(Task input Opens)
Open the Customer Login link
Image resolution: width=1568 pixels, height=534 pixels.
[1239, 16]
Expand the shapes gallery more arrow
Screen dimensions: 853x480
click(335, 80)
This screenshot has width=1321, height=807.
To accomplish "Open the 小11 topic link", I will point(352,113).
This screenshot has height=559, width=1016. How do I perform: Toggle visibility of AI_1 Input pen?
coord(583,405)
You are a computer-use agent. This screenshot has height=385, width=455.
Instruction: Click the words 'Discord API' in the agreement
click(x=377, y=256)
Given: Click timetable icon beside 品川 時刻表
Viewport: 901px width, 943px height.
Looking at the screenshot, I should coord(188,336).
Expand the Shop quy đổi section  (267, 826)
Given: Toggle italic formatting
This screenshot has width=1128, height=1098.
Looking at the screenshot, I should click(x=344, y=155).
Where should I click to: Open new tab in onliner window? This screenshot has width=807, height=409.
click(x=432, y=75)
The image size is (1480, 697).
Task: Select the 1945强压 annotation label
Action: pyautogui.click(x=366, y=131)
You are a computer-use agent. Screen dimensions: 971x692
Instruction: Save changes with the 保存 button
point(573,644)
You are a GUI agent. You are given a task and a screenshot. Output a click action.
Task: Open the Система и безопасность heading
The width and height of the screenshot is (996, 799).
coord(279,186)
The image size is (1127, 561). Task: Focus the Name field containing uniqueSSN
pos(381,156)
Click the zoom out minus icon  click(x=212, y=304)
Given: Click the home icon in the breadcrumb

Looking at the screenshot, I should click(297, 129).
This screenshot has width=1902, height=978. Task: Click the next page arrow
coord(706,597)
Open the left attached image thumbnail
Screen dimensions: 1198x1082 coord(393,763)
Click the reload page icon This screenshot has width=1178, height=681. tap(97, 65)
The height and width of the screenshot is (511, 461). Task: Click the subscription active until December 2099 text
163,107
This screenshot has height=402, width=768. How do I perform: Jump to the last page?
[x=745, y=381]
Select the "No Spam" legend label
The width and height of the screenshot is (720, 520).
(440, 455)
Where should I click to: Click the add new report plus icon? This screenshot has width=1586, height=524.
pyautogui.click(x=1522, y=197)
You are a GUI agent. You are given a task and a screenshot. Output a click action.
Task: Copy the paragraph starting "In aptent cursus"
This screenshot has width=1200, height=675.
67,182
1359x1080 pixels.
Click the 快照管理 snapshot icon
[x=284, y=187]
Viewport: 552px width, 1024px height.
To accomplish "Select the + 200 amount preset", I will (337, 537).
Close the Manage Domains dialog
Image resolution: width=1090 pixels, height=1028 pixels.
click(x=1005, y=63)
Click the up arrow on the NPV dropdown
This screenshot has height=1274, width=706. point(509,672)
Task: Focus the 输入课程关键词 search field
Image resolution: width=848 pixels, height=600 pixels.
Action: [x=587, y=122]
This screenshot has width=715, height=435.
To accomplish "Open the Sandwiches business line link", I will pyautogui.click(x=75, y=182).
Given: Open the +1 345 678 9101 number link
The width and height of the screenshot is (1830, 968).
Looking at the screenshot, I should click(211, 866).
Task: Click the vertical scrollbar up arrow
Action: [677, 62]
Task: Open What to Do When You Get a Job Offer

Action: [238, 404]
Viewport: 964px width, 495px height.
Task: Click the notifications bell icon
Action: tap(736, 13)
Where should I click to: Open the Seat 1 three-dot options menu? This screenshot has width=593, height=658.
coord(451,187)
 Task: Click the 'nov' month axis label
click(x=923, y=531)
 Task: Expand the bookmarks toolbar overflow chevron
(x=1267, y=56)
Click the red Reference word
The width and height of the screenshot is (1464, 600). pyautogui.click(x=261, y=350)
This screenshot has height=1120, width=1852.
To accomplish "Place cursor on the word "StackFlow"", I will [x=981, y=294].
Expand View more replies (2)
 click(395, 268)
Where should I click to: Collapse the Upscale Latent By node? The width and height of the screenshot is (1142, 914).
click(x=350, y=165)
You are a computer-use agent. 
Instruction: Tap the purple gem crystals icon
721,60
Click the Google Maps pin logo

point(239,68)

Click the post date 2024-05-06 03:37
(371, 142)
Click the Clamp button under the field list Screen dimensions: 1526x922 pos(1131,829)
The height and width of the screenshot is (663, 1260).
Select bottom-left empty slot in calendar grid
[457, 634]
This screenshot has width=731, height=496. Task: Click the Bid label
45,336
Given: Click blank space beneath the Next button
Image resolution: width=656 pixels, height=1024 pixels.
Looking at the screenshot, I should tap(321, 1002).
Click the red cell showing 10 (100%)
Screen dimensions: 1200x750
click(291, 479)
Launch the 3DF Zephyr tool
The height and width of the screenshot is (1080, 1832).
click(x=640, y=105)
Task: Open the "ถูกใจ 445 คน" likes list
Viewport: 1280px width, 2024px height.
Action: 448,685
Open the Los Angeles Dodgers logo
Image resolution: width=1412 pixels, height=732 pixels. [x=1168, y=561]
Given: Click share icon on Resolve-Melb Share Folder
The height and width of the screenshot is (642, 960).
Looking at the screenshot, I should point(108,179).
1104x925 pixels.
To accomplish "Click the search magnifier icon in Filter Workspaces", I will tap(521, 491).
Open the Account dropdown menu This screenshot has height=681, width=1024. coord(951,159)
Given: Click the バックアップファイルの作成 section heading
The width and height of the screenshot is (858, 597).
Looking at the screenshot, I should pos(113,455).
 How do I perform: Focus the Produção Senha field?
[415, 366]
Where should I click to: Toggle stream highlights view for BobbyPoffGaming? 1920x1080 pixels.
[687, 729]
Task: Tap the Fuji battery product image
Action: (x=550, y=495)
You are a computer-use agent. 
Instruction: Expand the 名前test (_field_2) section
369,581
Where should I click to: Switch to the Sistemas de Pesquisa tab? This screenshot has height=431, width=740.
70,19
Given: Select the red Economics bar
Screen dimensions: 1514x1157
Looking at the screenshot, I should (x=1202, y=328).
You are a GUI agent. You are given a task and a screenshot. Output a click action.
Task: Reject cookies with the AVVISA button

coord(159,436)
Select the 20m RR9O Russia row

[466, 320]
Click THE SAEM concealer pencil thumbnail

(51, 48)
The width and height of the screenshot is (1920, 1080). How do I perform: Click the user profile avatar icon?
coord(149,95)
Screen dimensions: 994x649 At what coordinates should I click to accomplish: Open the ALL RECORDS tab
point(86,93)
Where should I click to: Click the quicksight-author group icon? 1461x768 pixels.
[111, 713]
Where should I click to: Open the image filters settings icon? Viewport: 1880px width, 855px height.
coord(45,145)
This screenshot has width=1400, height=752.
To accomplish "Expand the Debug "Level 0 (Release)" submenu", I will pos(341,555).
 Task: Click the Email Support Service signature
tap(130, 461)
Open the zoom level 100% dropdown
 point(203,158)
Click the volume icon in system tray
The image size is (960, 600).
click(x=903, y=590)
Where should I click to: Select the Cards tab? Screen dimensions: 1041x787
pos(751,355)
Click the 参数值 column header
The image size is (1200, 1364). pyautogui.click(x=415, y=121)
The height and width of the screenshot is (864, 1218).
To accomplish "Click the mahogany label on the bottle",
(Task input Closes)
▶ Task goal
Return exactly the line that contains "Click the 参数值 column header" and every line after it, through the last line of the records.

▶ Exercise output
Click the 参数值 column header
The image size is (1200, 1364). pyautogui.click(x=415, y=121)
The height and width of the screenshot is (864, 1218).
To accomplish "Click the mahogany label on the bottle",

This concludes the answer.